The loss of a USB flash drive containing sensitive data has landed another public sector organisation with a reprimand from the Information Commissioner’s Office (ICO) for mislaying unsecured storage.
The offender this time was Rochdale Metropolitan Borough Council which in May of this year lost a single USB stick containing the personal details of over 18,000 residents, including names, addresses, and details of payments.
The data had been stored in unencrypted form on the drive for accounting purposes. The device has not been recovered.
The Council had no policy in place to ensure that employee USB sticks were encrypted, the ICO noted, and staff lacked training on data protection.

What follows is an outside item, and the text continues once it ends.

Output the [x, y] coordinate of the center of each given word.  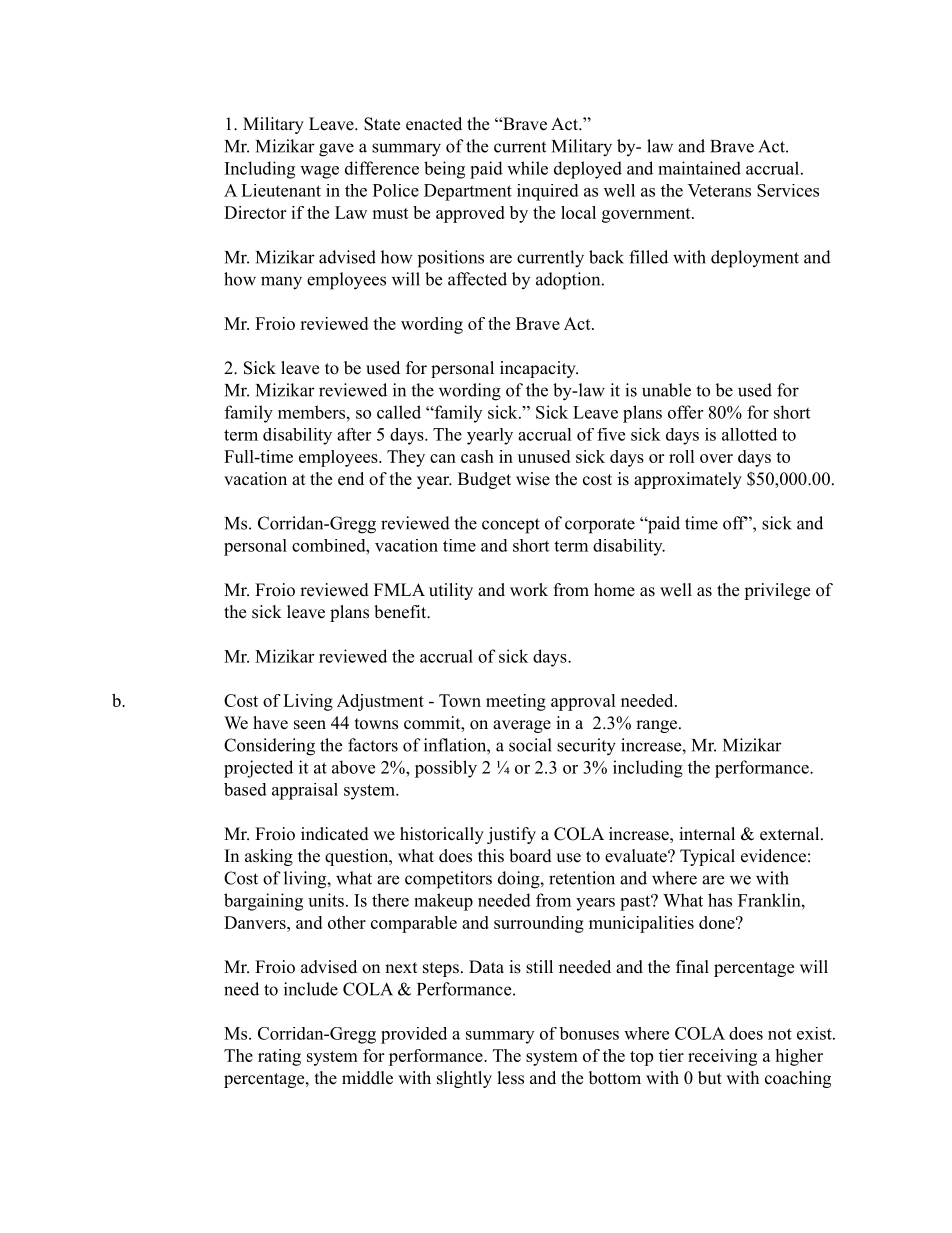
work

“Storing the details of over 18,000 constituents on an unencrypted device is clearly unacceptable. This incident could have been easily avoided if adequate security measures had been in place,” said the ICO’s acting head of enforcement, Sally Anne Poole.
Despite the fact that the ICO accepted that much of the data lost in this incident was already available in the public domain, the Council has undertaken to provide staff with encrypted sticks, a policy that will be extended to other devices including laptops.
In a sense, the Council has been able to learn a data breach lesson without the usually serious consequences that normally accompany such losses. More often, public sector breaches are laced with the potential for trouble.
Only a few weeks ago, Surrey and Sussex Healthcare NHS Trust admitted it had lost an unencrypted USB stick containing patient data, which echoed another smaller incident where University Hospital of South Manchester NHS Foundation Trust lost one of its sticks. Earlier this year Leicester City Council was rebuked for losing a stick containing access codes for social housing.
USB sticks are obviously popular in many public sector organisations, a surprising number of which still don’t appear to enforce encryption until after the ICO has to be informed of a loss.